Doing the laundry this way was labor intensive and would take most of a day to do depending on how much dirty laundry there was. I can remember my mother washing our clothes this way many times. Diapers were the worst. There was no such thing as disposable diapers then. Mother had six children. She washed alot of laundry. Her hands were always red from exposure to detergents and hot water.

I never saw my father do laundry, clean the house, or wash dishes. He would cook once in a blue moon. He and mother had an understanding, a division of labor. He earned the money and supported his family. She worked in the home taking care of us, which was a full time job, in addition to cooking, cleaning... and washing mountains of laundry.

My dad was a real man. He felt it was his responsibility to provide for his family since he chose to get married and have children. I never heard him whine about having to support a wife and six children. It wasn't easy with so many mouths to feed. He always had a job, sometimes he had as many as three jobs. Real men take care of their own. But the reality is they would rather earn a paycheck than do the cleaning, nurse babies, change poopy diapers... or do the laundry. Earning a paycheck is so much easier.

Sunday, January 16, 2011

Crown Jewels

I'm not a jewelry person, never have been. 99.9% of the jewelry I see does not entice me to buy it. I don't own a diamond. I never wanted one, not even in my wedding ring. I just wanted a simple wedding band when I was married. The ring I have is a beautiful two-toned ring made with white and yellow gold. I don't know the difference between a cubic zar-something-or-other and the real thing. My mother, on the other hand, collects jewelry. There is once piece she has that has always intrigued me in a hypnotic way. It rivaled the crown jewels. It lived in a velvet covered box my entire childhood. It was so special I was never allowed to touch it, let alone wear it. It was made of the most beautiful hue of rich purple delicately intertwined in duo strands with the palest lavender. A symphony of elegance. Serious bling in choker length.
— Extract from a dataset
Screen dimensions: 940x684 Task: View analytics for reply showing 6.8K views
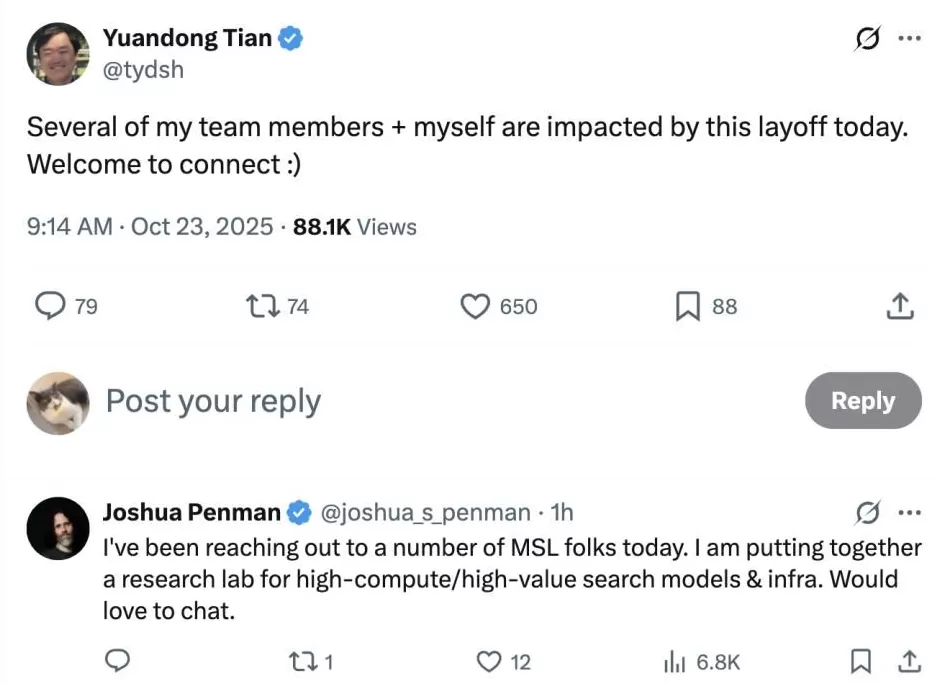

It was dazzling.

There were times, when mom was gone for an evening, when I would indulge myself in clandestine peeks at the forbidden necklace. I would carefully lift it out of its nest of top drawer scarves and open the lid with bated breath. It was never disturbed since I would never take it out of it's protective velvet home. Like the Magi that came to the Baby Jesus, I would just adore it in all it's sparkling glory. I never wore it.

Fast forward three decades. It is Erin's Junoir Prom. She is wearing the most beautiful dark forest green dress. It is haute couture in the purest sense. She looks absolutely...Vogue. For some reason I think of mom's crown jewels and bravely ask if Erin can wear them to Prom. Grandparents always favor their grandchildren. Dad used to say, "Grandchildren are the reward you get for not killing your children." Mom reluctantly agreed on the condition I would be sold into slavery if anything happened to that necklace. I have always trusted Erin. She is more...cautious with life than some of my children have been.

When I picked up the necklace, it was discovered that a few of the stones had become loose and would need to be set back in. I was instructed to take the necklace to a jeweler's to have it repaired. I took it to a reputable jewelry store ready to pay whatever it cost to have the family heirloom repaired. Imagine my surprise when I was informed that they would not repair the necklace. "Why not?" I asked. Was it too expensive to repair? No. They only repair jewelry with "real" stones. It slowly dawned on me that the necklace was a fake!! All this time....

I took the necklace home and carefully epoxied the "stones" back into their settings myself. Erin wore it anyway. The necklace had lost its status as crown jewels. It was only made of colored glass. Yet, it still dazzled and sparkled on its special night out. The way I had always remembered.

Somewhere there is a moral in this. What do you think it is?